Currently we use io_min limit to hold the stripe size, and check for a
io_min <= SECTOR_SIZE when deciding if we have a striped stacked device.

Nilay reports that this causes a problem when the physical block size is
greater than SECTOR_SIZE [0].

Furthermore, io_min may be mutated when stacking devices, and this makes
it a poor candidate to hold the stripe size. Such an example (of when
io_min may change) would be when the io_min is less than the physical
block size.

Use chunk_sectors to hold the stripe size, which is more appropriate.

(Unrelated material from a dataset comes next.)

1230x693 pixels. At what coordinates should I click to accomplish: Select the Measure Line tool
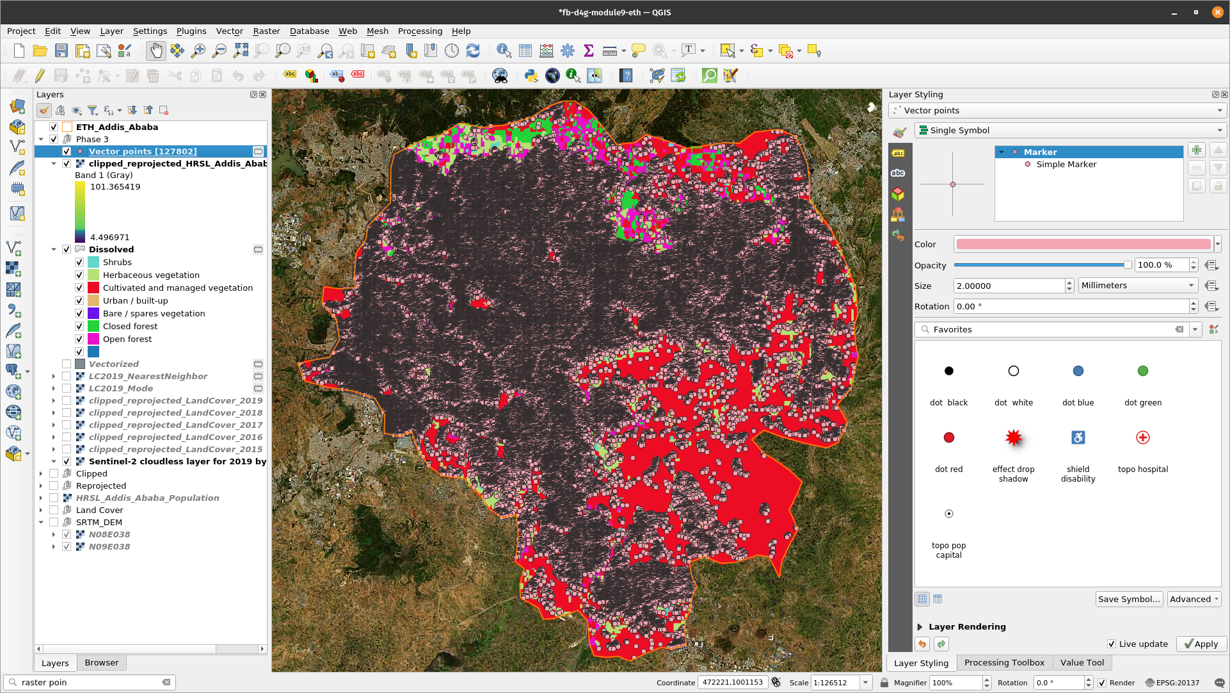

[0] https://lore.kernel.org/linux-block/888f3b1d-7817-4007-b3b3-1a2ea04df771@linux.ibm.com/T/#mecca17129f72811137d3c2f1e477634e77f06781

Reviewed-by: Nilay Shroff <nilay@linux.ibm.com>
Signed-off-by: John Garry <john.g.garry@oracle.com>
---
 block/blk-settings.c | 51 +++++++++++++++++++++++++-------------------
 1 file changed, 29 insertions(+), 22 deletions(-)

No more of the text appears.